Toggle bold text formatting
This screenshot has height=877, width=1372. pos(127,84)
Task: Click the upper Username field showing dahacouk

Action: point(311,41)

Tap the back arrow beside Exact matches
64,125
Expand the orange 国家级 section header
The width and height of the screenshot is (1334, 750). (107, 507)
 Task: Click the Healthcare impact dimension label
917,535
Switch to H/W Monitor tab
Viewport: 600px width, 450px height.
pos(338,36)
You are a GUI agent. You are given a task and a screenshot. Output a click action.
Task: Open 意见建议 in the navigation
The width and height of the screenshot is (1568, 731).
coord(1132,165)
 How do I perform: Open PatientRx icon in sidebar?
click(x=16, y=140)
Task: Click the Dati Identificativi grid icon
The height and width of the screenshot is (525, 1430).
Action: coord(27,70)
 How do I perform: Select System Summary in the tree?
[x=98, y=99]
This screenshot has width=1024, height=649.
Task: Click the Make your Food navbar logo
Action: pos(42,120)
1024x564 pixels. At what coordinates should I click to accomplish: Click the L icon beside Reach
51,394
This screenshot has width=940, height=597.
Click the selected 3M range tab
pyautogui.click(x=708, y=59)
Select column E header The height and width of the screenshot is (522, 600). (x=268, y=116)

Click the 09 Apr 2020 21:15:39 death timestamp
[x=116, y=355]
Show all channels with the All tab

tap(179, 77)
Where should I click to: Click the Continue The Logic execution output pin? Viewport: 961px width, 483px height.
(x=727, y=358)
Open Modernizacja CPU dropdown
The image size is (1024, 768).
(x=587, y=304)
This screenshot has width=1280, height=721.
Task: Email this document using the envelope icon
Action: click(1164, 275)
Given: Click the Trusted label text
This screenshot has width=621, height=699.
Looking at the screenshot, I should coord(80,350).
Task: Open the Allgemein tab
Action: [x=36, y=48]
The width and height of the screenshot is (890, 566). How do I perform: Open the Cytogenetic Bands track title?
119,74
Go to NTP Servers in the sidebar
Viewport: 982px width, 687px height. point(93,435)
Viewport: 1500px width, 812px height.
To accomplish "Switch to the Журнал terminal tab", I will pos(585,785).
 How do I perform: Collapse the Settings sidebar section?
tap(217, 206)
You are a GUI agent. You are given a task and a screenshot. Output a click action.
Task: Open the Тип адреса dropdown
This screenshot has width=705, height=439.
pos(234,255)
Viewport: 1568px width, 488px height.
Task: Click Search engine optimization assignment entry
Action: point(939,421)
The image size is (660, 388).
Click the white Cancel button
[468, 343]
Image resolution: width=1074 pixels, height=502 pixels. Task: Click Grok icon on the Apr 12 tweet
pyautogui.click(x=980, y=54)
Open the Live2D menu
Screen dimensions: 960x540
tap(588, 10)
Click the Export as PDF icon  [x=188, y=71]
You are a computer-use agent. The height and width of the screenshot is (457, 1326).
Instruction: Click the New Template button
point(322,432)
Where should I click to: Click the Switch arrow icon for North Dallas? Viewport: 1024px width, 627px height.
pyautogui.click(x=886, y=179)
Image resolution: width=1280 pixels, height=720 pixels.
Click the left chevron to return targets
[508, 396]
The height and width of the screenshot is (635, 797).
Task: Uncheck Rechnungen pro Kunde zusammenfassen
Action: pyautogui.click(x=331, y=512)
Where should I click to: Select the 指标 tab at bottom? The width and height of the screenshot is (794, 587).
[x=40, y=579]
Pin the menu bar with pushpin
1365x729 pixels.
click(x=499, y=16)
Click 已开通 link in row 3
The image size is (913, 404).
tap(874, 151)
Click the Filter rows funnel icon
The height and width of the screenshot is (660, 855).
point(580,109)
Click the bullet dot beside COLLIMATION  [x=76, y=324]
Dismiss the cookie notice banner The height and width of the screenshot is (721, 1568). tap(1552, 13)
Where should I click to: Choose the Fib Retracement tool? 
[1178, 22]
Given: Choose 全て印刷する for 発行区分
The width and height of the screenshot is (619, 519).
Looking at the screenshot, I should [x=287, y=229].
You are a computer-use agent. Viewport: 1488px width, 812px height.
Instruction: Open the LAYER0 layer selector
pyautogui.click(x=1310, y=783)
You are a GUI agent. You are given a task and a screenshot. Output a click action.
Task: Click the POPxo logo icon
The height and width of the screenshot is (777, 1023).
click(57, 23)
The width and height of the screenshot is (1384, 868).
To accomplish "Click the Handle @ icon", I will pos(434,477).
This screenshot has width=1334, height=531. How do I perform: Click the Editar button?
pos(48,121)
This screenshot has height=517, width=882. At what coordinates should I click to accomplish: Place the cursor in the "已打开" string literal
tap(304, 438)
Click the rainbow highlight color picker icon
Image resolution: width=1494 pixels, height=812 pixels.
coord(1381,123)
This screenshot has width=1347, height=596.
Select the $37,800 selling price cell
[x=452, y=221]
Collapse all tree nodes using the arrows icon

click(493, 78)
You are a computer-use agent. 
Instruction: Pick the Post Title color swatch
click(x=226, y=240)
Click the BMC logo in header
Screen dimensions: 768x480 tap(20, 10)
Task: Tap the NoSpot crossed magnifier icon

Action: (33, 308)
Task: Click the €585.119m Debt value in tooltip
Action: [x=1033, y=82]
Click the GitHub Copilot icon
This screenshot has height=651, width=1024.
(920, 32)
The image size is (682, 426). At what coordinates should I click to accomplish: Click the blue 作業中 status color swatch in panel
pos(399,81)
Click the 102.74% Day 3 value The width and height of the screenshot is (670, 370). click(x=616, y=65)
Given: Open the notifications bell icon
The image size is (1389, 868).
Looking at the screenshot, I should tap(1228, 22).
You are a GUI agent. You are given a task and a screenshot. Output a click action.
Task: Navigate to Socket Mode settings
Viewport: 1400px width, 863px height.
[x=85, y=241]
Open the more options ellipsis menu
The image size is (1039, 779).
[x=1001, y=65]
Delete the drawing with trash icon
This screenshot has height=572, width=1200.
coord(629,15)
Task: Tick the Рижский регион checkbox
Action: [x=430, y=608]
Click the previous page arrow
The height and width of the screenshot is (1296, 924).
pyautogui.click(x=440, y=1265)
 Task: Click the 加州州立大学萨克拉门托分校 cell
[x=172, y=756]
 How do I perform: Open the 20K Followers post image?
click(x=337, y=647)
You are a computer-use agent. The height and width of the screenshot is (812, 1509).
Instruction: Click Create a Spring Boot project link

**What the exercise asks**
Each line of the data has to be written out exactly as it appears.

**Exercise solution**
Toggle bold text formatting
This screenshot has height=877, width=1372. pos(127,84)
Task: Click the upper Username field showing dahacouk

Action: point(311,41)

Tap the back arrow beside Exact matches
64,125
Expand the orange 国家级 section header
The width and height of the screenshot is (1334, 750). (107, 507)
 Task: Click the Healthcare impact dimension label
917,535
Switch to H/W Monitor tab
Viewport: 600px width, 450px height.
pos(338,36)
You are a GUI agent. You are given a task and a screenshot. Output a click action.
Task: Open 意见建议 in the navigation
The width and height of the screenshot is (1568, 731).
coord(1132,165)
 How do I perform: Open PatientRx icon in sidebar?
click(x=16, y=140)
Task: Click the Dati Identificativi grid icon
The height and width of the screenshot is (525, 1430).
Action: coord(27,70)
 How do I perform: Select System Summary in the tree?
[x=98, y=99]
This screenshot has width=1024, height=649.
Task: Click the Make your Food navbar logo
Action: pos(42,120)
1024x564 pixels. At what coordinates should I click to accomplish: Click the L icon beside Reach
51,394
This screenshot has width=940, height=597.
Click the selected 3M range tab
pyautogui.click(x=708, y=59)
Select column E header The height and width of the screenshot is (522, 600). (x=268, y=116)

Click the 09 Apr 2020 21:15:39 death timestamp
[x=116, y=355]
Show all channels with the All tab

tap(179, 77)
Where should I click to: Click the Continue The Logic execution output pin? Viewport: 961px width, 483px height.
(x=727, y=358)
Open Modernizacja CPU dropdown
The image size is (1024, 768).
(x=587, y=304)
This screenshot has width=1280, height=721.
Task: Email this document using the envelope icon
Action: click(1164, 275)
Given: Click the Trusted label text
This screenshot has width=621, height=699.
Looking at the screenshot, I should coord(80,350).
Task: Open the Allgemein tab
Action: [x=36, y=48]
The width and height of the screenshot is (890, 566). How do I perform: Open the Cytogenetic Bands track title?
119,74
Go to NTP Servers in the sidebar
Viewport: 982px width, 687px height. point(93,435)
Viewport: 1500px width, 812px height.
To accomplish "Switch to the Журнал terminal tab", I will pos(585,785).
 How do I perform: Collapse the Settings sidebar section?
tap(217, 206)
You are a GUI agent. You are given a task and a screenshot. Output a click action.
Task: Open the Тип адреса dropdown
This screenshot has width=705, height=439.
pos(234,255)
Viewport: 1568px width, 488px height.
Task: Click Search engine optimization assignment entry
Action: point(939,421)
The image size is (660, 388).
Click the white Cancel button
[468, 343]
Image resolution: width=1074 pixels, height=502 pixels. Task: Click Grok icon on the Apr 12 tweet
pyautogui.click(x=980, y=54)
Open the Live2D menu
Screen dimensions: 960x540
tap(588, 10)
Click the Export as PDF icon  [x=188, y=71]
You are a computer-use agent. The height and width of the screenshot is (457, 1326).
Instruction: Click the New Template button
point(322,432)
Where should I click to: Click the Switch arrow icon for North Dallas? Viewport: 1024px width, 627px height.
pyautogui.click(x=886, y=179)
Image resolution: width=1280 pixels, height=720 pixels.
Click the left chevron to return targets
[508, 396]
The height and width of the screenshot is (635, 797).
Task: Uncheck Rechnungen pro Kunde zusammenfassen
Action: pyautogui.click(x=331, y=512)
Where should I click to: Select the 指标 tab at bottom? The width and height of the screenshot is (794, 587).
[x=40, y=579]
Pin the menu bar with pushpin
1365x729 pixels.
click(x=499, y=16)
Click 已开通 link in row 3
The image size is (913, 404).
tap(874, 151)
Click the Filter rows funnel icon
The height and width of the screenshot is (660, 855).
point(580,109)
Click the bullet dot beside COLLIMATION  [x=76, y=324]
Dismiss the cookie notice banner The height and width of the screenshot is (721, 1568). tap(1552, 13)
Where should I click to: Choose the Fib Retracement tool? 
[1178, 22]
Given: Choose 全て印刷する for 発行区分
The width and height of the screenshot is (619, 519).
Looking at the screenshot, I should [x=287, y=229].
You are a computer-use agent. Viewport: 1488px width, 812px height.
Instruction: Open the LAYER0 layer selector
pyautogui.click(x=1310, y=783)
You are a GUI agent. You are given a task and a screenshot. Output a click action.
Task: Click the POPxo logo icon
The height and width of the screenshot is (777, 1023).
click(57, 23)
The width and height of the screenshot is (1384, 868).
To accomplish "Click the Handle @ icon", I will pos(434,477).
This screenshot has width=1334, height=531. How do I perform: Click the Editar button?
pos(48,121)
This screenshot has height=517, width=882. At what coordinates should I click to accomplish: Place the cursor in the "已打开" string literal
tap(304, 438)
Click the rainbow highlight color picker icon
Image resolution: width=1494 pixels, height=812 pixels.
coord(1381,123)
This screenshot has width=1347, height=596.
Select the $37,800 selling price cell
[x=452, y=221]
Collapse all tree nodes using the arrows icon

click(493, 78)
You are a computer-use agent. 
Instruction: Pick the Post Title color swatch
click(x=226, y=240)
Click the BMC logo in header
Screen dimensions: 768x480 tap(20, 10)
Task: Tap the NoSpot crossed magnifier icon

Action: (33, 308)
Task: Click the €585.119m Debt value in tooltip
Action: [x=1033, y=82]
Click the GitHub Copilot icon
This screenshot has height=651, width=1024.
(920, 32)
The image size is (682, 426). At what coordinates should I click to accomplish: Click the blue 作業中 status color swatch in panel
pos(399,81)
Click the 102.74% Day 3 value The width and height of the screenshot is (670, 370). click(x=616, y=65)
Given: Open the notifications bell icon
The image size is (1389, 868).
Looking at the screenshot, I should tap(1228, 22).
You are a GUI agent. You are given a task and a screenshot. Output a click action.
Task: Navigate to Socket Mode settings
Viewport: 1400px width, 863px height.
[x=85, y=241]
Open the more options ellipsis menu
The image size is (1039, 779).
[x=1001, y=65]
Delete the drawing with trash icon
This screenshot has height=572, width=1200.
coord(629,15)
Task: Tick the Рижский регион checkbox
Action: [x=430, y=608]
Click the previous page arrow
The height and width of the screenshot is (1296, 924).
pyautogui.click(x=440, y=1265)
 Task: Click the 加州州立大学萨克拉门托分校 cell
[x=172, y=756]
 How do I perform: Open the 20K Followers post image?
click(x=337, y=647)
You are a computer-use agent. The height and width of the screenshot is (812, 1509).
Instruction: Click Create a Spring Boot project link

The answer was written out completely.